The City of Portland, Portland State University, and Portland General Electric are collaborating on a program to improve disaster resilience in the city through emergency microgrid structures called PrepHubs. An interdisciplinary team from MIT is supporting the effort.

These prototypes are composed of critical lifeline modules forming a flexible kit of parts that can be combined in different ways, according to the program website. “For example, a sidewalk PrepHub allows you to charge a phone, hear a public announcement, and connect with loved ones,” the site explains. A pocket park version has medical supply storage and water tanks, while a civic plaza type contains sanitation services and cooking supplies.

Earlier this month, the Portland City Council voted to approve the PrepHub agreement. PGE will provide power to the PrepHubs from the grid as well as energy storage devices that are supplemented by solar arrays and pedal-power.

“The hubs will be able to recharge emergency communications, equipment, and cell phones during and immediately after a natural disaster,” the partners say. Each hub also offers secure storage for Basic Earthquake Emergency Communication Node (BEECN) cache equipment.

A PrepHub serves as a meeting point to receive resources, reducing panic and helping communities recover, according to the prototype creators. The first one is expected to be installed on the Portland State University campus in 2019.
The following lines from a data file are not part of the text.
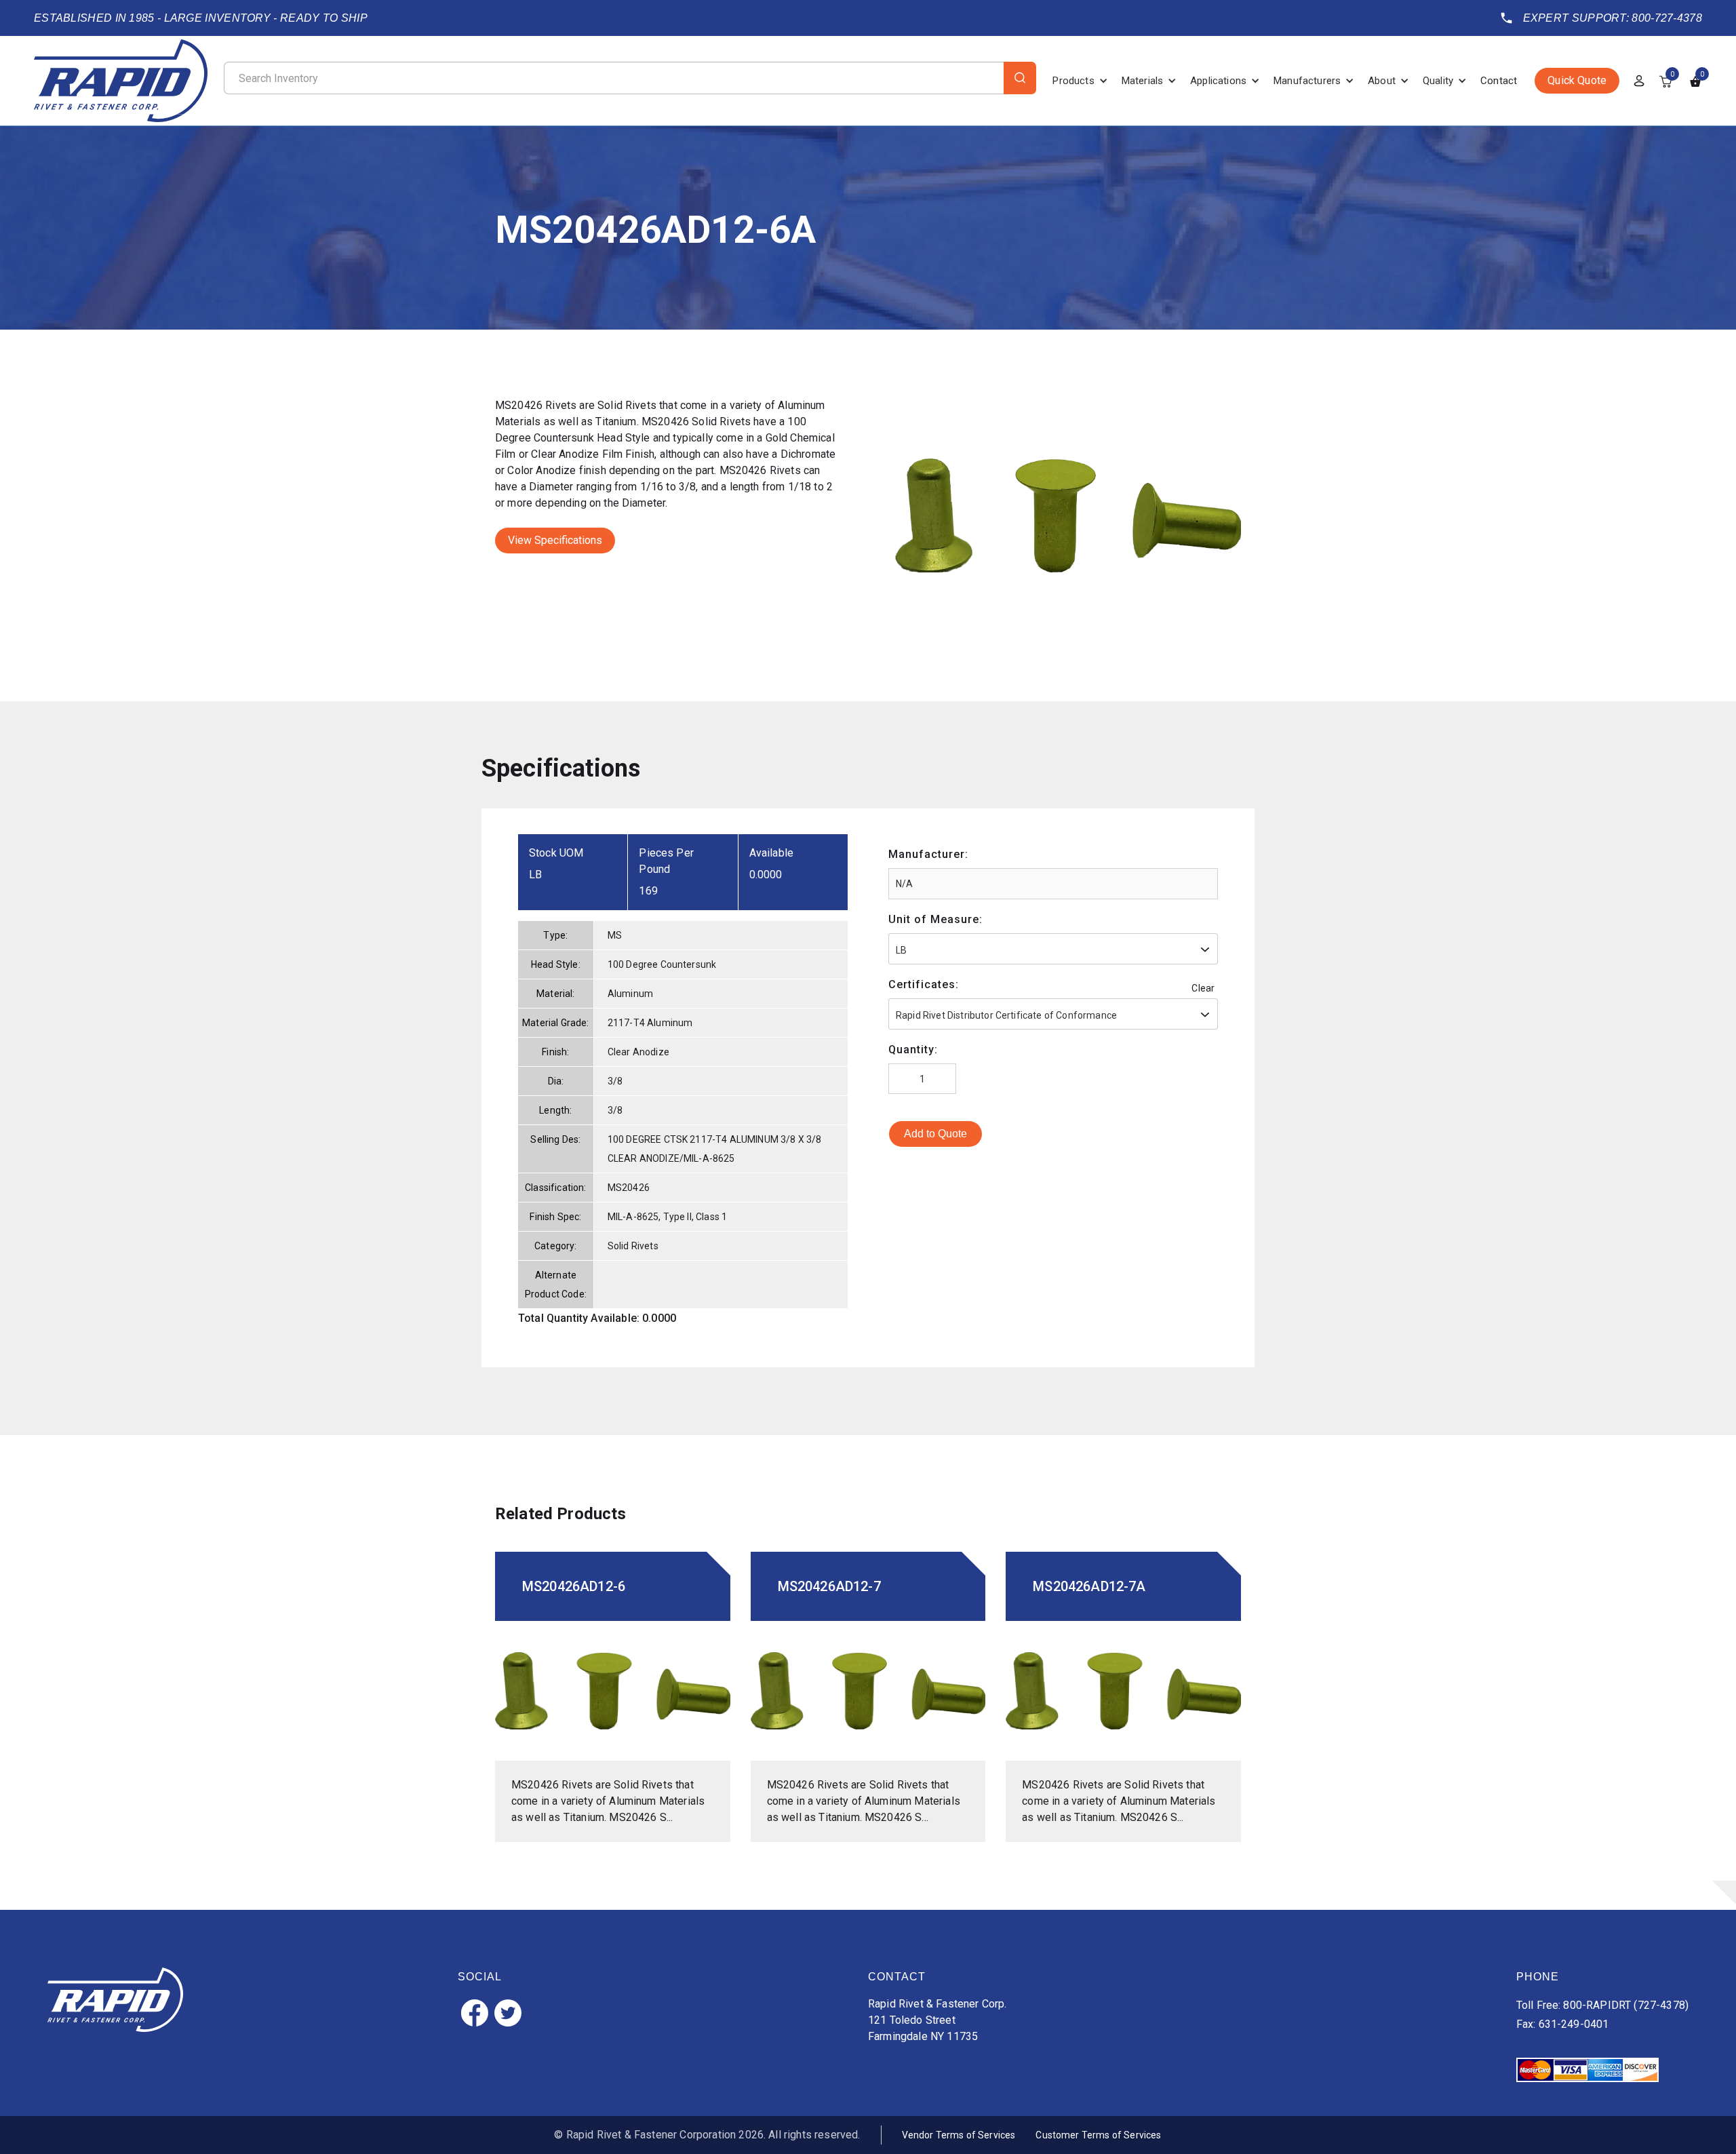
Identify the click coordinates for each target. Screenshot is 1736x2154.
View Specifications (555, 540)
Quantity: (913, 1049)
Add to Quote (935, 1133)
Each PrepHub is essentially an emergency microgrid. The $300,000 pilot project aims to ultimately build 40 to 50 additional microgrid statues in Portland parks that will become public landmarks, Microgrid Knowledge’s Lisa Cohn reported. Portland will be the first city to have a grid-connected PrepHub, Conrad Eustis, director of retail technology strategy for PGE told the outlet.

“Successful disaster response depends on partnerships,” said Maria Pope, president and CEO of PGE. “This project will also inform PGE’s work to use technological advances to build a smarter, more resilient grid for customers.”